In September 1862, photographer Mathew Brady opened an exhibit in New York of work by his assistants Alexander Gardner and James E. Gibson entitled The Dead of Antietam. Photography was new and few had ever seen such images of war.
Mark Kurlansky, The Big Oyster
Yes, photography was new in 1862. And, by then, photography was also slow. The low-sensitivity emulsions were still in command: there were no action scenes, no shooting, no bombing, and no soldiers falling after being shot. The images of war brought to New York by Gardner and Gibson were pictures of desolation, post-battle photos of corpses, crippled men and misty ambiance. There were still a few steps ahead in the path towards plastic-based negatives and Leica cameras.
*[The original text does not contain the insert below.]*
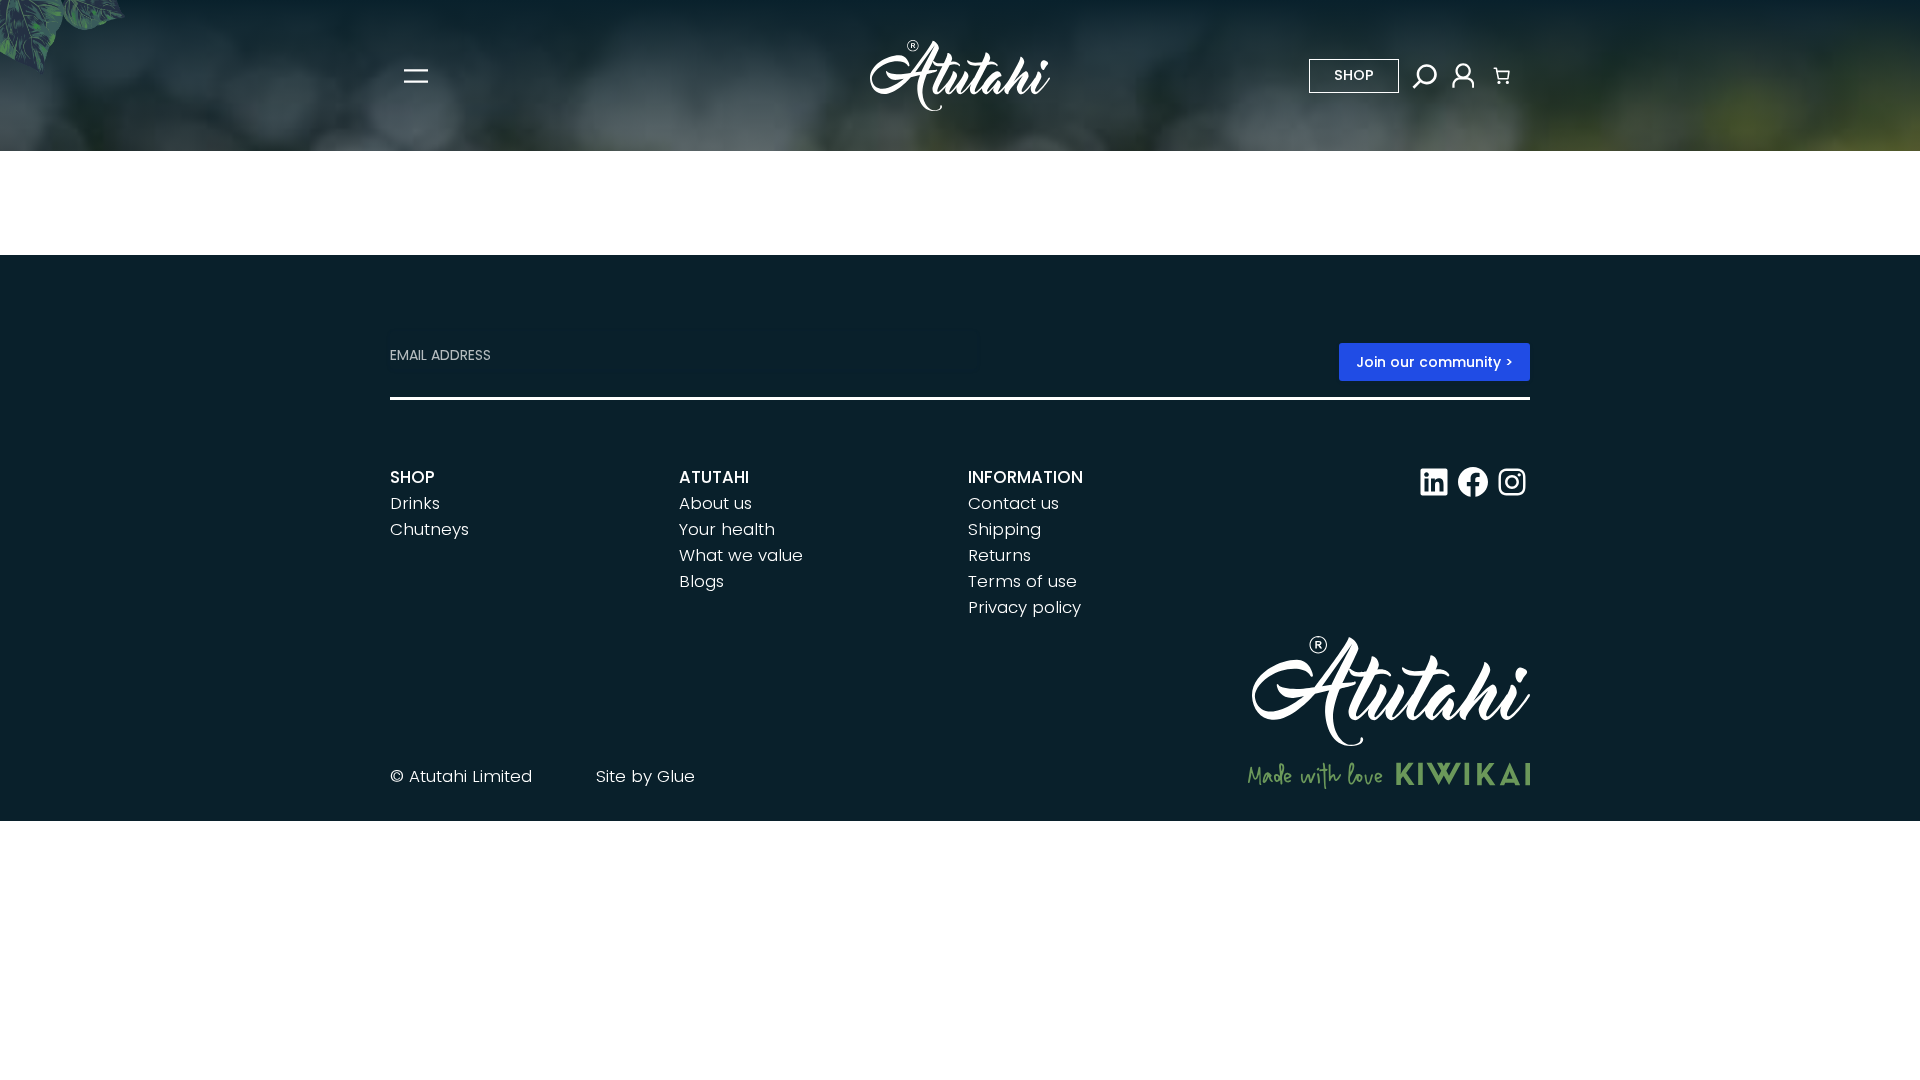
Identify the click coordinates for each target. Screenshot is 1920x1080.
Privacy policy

That’s why I keep saying that, if we stick our analysis to the production of images, we’ll probably realize that the digital age is not bringing any revolution. It’s just another step in the process. And not a very important one, since, unlike the evolution of 19th century emulsions and films, switching between silver and bits is not having relevant effects on image making. I mean, you can still increase more your creative tools if adding a technical camera to your 35mm kit, than changing from analogical to a digital reflex camera. Digital is just a matter of speed, but not photographic speed; it only affects the rate of distribution, selection, error correction. And that’s why, for many photographers, the digital is not that exciting (except for archival and handling purposes, maybe).
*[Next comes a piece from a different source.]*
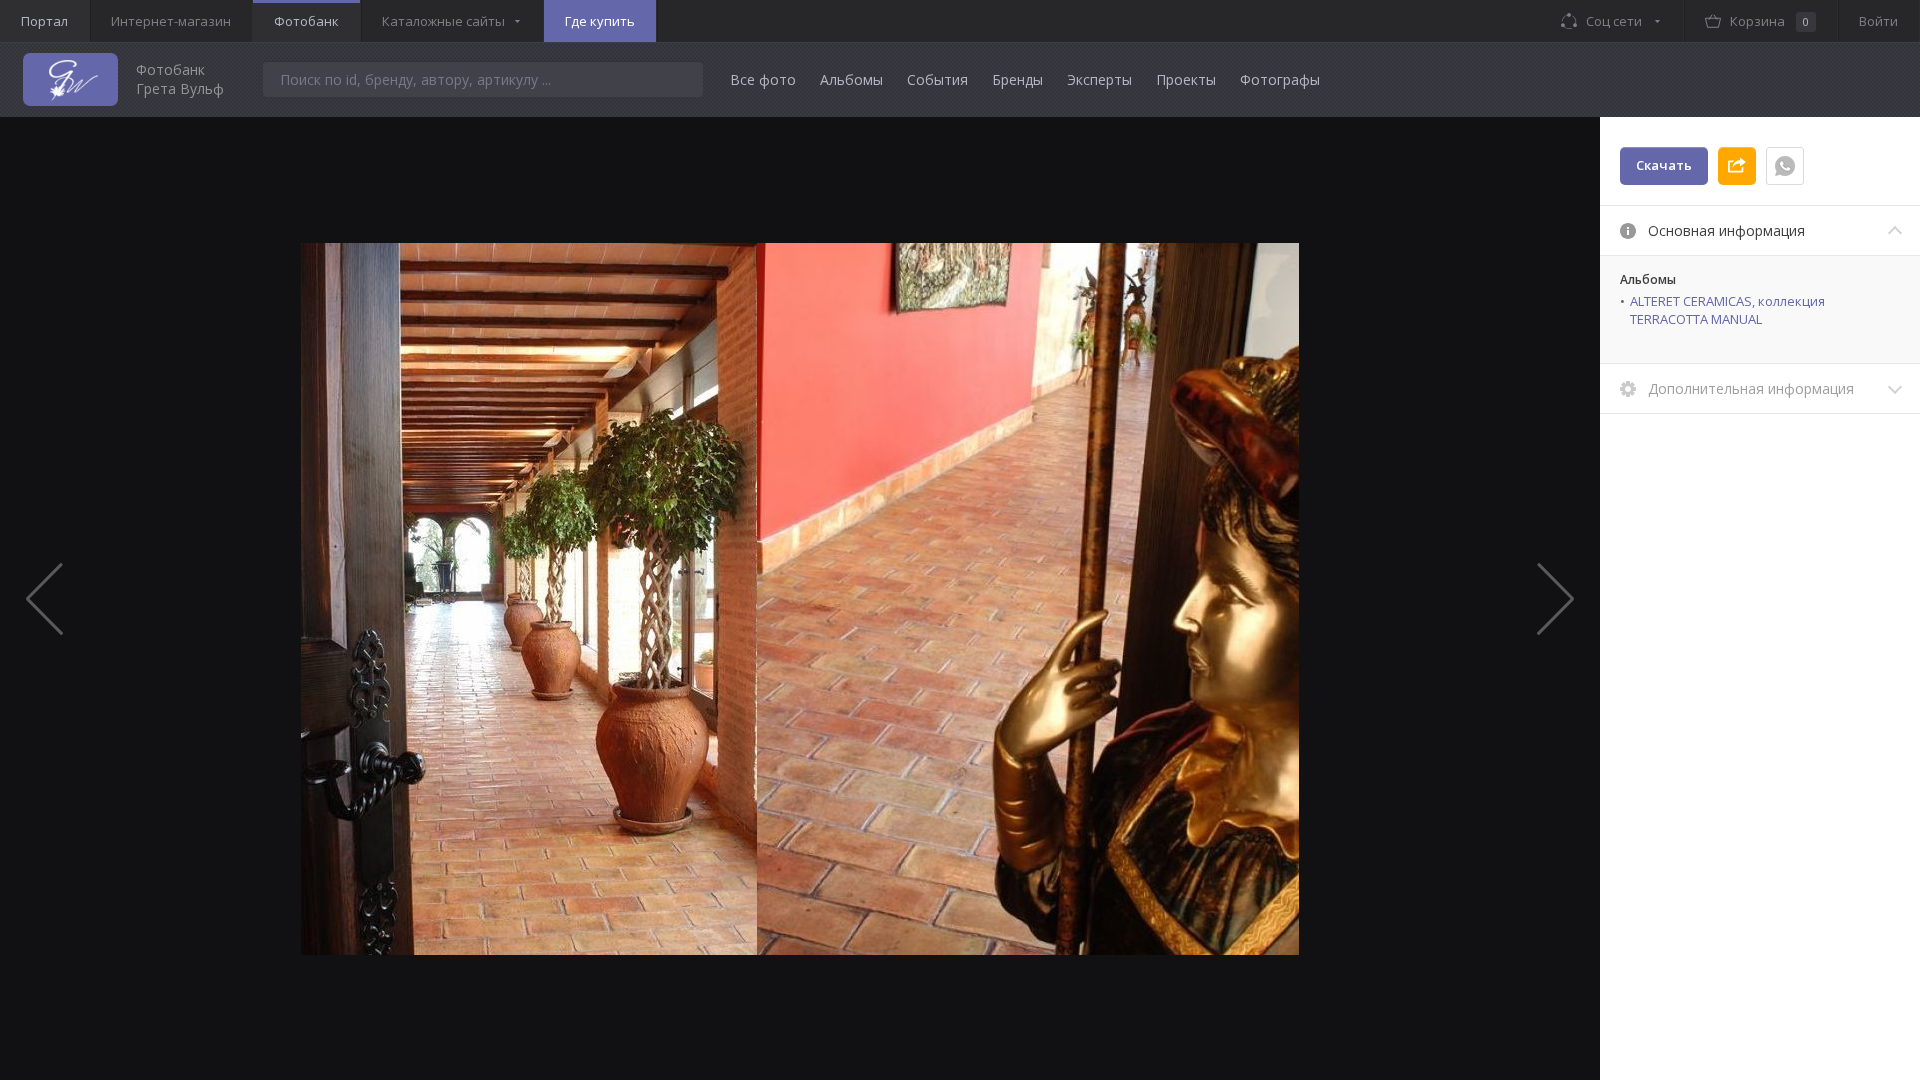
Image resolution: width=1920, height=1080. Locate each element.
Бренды (1017, 79)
However, if we limit digital photography to a digital environment (i.e., no prints, just files and screens and software), then we may perceive a big revolution coming by, in the way we conceive and think about photography. In fact, we may be in witnessing, in nowadays, the amputation of the cognitive extension that analogical photography gave us (mankind). Later, I’ll try to explain this point of view, which, I admit, is pretty radical and polemical.